The Carolinians deceive themselves strangely. They fancy that they will be treated with consideration, that they will even be protected, because they maintain the principle of free trade, and because they hold the great cotton market. Free trade, cotton, these are the two recommendations upon which they count to gain a welcome in Europe. Let us see what we are to think of this.

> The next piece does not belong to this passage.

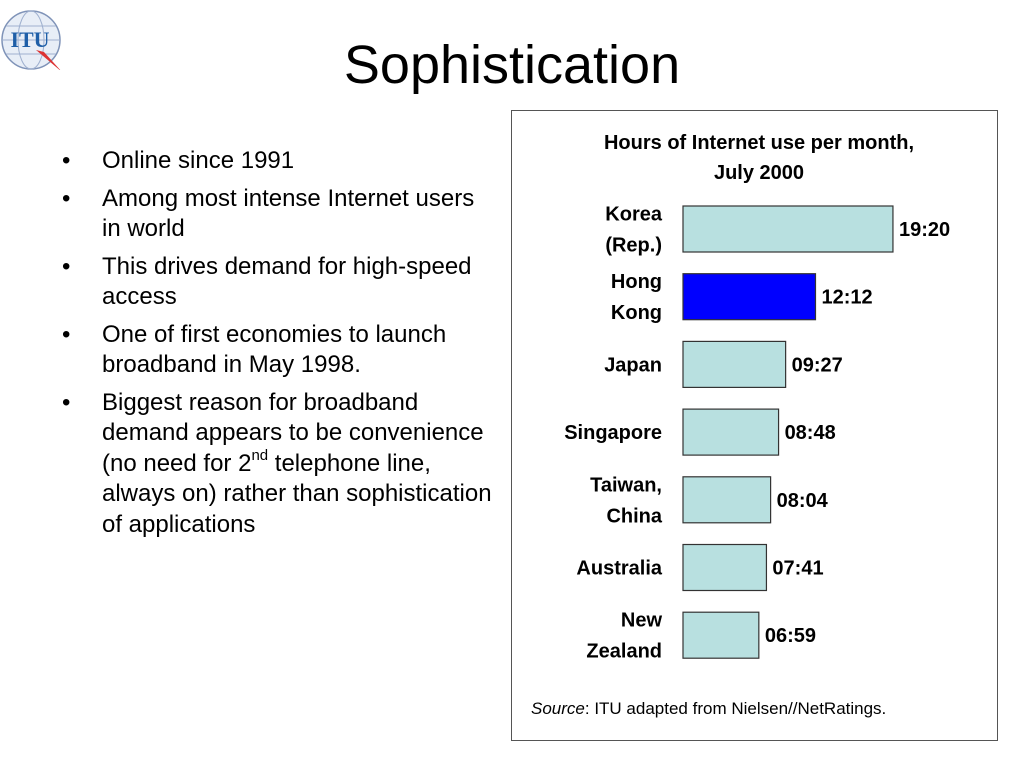  Describe the element at coordinates (790, 636) in the screenshot. I see `bar-value-label: 06:59` at that location.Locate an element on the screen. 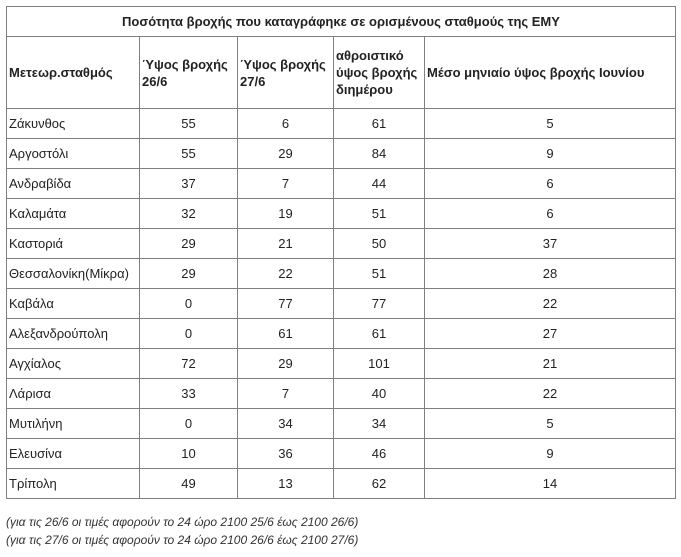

I shall not be suspected in what I am about to say of free trade—I, who have always been its declared partisan; I, who sustained it twenty years ago as candidate in the bosom of one of the electoral colleges of Paris, and who applauded unreservedly our recent commercial treaty with England; but man does not live by bread alone, and if ever a school of commercial liberty should anywhere be found that should carry the adoration of its principle so far as to sacrifice to it other and nobler liberties, a school disposed to set the question of cheapness above that of justice, and to extend a hand to whoever should offer it a channel of exportation, maledictions enough would not be found for it. Let England take care; those who have no love for her, take delight in foretelling that her sympathies will be weighed in the balance with her interests, and that the protection of the North risks offending her much more than the slavery of the South. I am convinced that it will amount to nothing, and that we shall once more see how great is the influence of Christian sentiment among Englishmen. Should the reverse be true, we must veil our faces, and give over this vile bargaining, adorned with the name of free trade, to the full severity of public opinion.